* **Task description**: Can you express the rows from the line containing "You are a computer-use agent. Viewport: 800px" up to and including the line containing "Click the Return" as a numbered list, leaving out any blank lines?

* **Some rows**:
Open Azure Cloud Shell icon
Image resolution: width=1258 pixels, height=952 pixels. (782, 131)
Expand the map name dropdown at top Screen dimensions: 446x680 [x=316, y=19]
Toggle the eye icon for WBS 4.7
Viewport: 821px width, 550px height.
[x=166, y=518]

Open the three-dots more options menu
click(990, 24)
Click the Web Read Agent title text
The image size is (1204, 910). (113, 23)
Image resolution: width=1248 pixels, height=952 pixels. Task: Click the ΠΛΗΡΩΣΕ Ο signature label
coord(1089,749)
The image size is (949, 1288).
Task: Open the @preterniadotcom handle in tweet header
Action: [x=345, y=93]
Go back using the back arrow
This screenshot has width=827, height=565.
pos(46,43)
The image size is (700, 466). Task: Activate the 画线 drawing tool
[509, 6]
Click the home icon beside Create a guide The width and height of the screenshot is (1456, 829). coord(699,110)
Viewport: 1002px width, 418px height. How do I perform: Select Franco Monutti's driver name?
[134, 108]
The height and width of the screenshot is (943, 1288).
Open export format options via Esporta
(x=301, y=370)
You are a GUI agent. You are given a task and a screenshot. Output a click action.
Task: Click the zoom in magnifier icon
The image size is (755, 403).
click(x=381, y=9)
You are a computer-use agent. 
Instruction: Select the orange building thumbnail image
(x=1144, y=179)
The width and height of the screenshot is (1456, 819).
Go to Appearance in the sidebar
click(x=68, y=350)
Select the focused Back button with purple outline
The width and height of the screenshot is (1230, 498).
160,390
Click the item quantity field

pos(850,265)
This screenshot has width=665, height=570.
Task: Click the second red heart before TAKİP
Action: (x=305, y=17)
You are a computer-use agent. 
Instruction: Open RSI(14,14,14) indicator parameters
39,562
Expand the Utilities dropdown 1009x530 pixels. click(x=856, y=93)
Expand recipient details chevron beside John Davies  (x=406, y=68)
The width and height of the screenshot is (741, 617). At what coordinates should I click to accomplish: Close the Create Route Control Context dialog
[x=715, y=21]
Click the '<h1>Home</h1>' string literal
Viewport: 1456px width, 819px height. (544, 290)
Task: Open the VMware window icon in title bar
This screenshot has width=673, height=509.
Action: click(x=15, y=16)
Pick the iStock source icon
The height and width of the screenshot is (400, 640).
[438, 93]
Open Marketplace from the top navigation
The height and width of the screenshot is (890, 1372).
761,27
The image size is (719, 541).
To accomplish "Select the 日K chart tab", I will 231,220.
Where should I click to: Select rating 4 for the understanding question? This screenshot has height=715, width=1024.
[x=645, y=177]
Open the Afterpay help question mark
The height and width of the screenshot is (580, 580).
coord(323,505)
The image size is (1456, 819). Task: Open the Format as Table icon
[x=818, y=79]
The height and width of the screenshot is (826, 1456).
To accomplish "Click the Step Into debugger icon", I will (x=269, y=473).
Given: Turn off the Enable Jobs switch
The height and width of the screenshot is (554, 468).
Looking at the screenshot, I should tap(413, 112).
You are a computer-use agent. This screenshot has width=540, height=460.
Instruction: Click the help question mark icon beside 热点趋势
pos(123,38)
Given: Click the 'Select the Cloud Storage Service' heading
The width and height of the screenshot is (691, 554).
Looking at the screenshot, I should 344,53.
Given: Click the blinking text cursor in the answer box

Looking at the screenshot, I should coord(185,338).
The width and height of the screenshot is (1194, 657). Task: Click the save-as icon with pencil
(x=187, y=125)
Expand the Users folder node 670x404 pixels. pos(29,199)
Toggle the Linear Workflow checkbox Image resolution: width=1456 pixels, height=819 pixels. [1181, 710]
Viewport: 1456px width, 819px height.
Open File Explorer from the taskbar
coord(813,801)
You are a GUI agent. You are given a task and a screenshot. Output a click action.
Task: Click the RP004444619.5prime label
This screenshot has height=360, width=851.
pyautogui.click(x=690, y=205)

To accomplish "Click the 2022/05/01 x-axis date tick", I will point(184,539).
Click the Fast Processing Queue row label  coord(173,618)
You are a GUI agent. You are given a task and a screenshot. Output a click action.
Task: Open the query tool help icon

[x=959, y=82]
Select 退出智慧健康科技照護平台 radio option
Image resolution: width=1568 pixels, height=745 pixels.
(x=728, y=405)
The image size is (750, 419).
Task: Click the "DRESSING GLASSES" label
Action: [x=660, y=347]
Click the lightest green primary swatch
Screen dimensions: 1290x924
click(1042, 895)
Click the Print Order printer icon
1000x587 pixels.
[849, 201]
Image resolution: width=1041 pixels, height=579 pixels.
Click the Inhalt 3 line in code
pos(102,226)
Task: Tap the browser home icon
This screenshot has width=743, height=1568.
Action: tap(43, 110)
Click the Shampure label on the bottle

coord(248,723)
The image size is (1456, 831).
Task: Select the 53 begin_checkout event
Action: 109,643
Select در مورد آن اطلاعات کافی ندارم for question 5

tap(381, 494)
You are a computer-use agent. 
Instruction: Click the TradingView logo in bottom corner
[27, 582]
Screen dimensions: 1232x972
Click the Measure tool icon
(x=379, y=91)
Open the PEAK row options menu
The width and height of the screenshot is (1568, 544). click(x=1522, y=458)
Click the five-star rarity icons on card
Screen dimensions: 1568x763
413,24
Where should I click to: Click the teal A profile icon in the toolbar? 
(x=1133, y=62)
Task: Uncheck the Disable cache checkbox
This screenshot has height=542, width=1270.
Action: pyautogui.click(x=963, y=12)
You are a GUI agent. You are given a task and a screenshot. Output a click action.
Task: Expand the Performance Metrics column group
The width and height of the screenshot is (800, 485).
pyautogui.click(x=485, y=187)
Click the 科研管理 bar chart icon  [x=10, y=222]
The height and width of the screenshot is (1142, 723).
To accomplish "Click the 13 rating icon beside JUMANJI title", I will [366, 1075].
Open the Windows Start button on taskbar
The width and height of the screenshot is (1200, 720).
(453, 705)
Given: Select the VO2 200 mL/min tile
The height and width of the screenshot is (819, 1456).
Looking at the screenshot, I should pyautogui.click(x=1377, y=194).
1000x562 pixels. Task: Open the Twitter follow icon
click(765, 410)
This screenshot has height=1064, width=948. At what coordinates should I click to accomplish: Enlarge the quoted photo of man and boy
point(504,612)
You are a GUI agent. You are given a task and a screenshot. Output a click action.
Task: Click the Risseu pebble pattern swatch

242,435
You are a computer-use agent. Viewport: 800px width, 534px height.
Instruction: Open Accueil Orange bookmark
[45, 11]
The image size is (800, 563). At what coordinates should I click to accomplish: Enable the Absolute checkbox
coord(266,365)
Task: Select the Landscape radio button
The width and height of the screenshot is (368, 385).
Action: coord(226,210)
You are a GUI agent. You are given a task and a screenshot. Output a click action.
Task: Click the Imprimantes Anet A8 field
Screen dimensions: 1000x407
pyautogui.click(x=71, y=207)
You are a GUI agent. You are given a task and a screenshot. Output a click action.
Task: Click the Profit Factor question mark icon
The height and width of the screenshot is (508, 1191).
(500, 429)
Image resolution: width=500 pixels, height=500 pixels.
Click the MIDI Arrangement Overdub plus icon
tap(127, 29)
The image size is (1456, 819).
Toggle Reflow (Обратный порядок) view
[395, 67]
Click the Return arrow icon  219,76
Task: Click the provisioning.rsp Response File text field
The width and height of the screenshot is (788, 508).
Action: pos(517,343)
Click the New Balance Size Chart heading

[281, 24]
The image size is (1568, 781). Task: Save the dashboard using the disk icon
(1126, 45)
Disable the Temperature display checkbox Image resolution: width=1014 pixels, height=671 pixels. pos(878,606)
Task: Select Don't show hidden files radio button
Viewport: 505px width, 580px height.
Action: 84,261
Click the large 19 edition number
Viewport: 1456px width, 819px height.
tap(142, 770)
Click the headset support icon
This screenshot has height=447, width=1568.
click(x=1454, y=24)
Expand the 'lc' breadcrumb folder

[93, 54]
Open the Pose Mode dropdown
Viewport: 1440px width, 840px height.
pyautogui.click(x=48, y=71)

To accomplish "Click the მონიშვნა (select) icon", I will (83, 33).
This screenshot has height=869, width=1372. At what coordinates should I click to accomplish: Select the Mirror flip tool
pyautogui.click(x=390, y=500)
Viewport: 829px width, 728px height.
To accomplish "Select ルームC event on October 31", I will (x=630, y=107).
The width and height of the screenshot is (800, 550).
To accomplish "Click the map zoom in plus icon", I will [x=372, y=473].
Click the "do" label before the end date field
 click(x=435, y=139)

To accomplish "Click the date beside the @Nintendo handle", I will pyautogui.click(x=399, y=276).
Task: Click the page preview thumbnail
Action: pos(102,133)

* **Exercise output**:
1. You are a computer-use agent. Viewport: 800px width, 534px height.
2. Instruction: Open Accueil Orange bookmark
3. [45, 11]
4. The image size is (800, 563). At what coordinates should I click to accomplish: Enable the Absolute checkbox
5. coord(266,365)
6. Task: Select the Landscape radio button
7. The width and height of the screenshot is (368, 385).
8. Action: coord(226,210)
9. You are a GUI agent. You are given a task and a screenshot. Output a click action.
10. Task: Click the Imprimantes Anet A8 field
11. Screen dimensions: 1000x407
12. pyautogui.click(x=71, y=207)
13. You are a GUI agent. You are given a task and a screenshot. Output a click action.
14. Task: Click the Profit Factor question mark icon
15. The height and width of the screenshot is (508, 1191).
16. (500, 429)
17. Image resolution: width=500 pixels, height=500 pixels.
18. Click the MIDI Arrangement Overdub plus icon
19. tap(127, 29)
20. The image size is (1456, 819).
21. Toggle Reflow (Обратный порядок) view
22. [395, 67]
23. Click the Return arrow icon  219,76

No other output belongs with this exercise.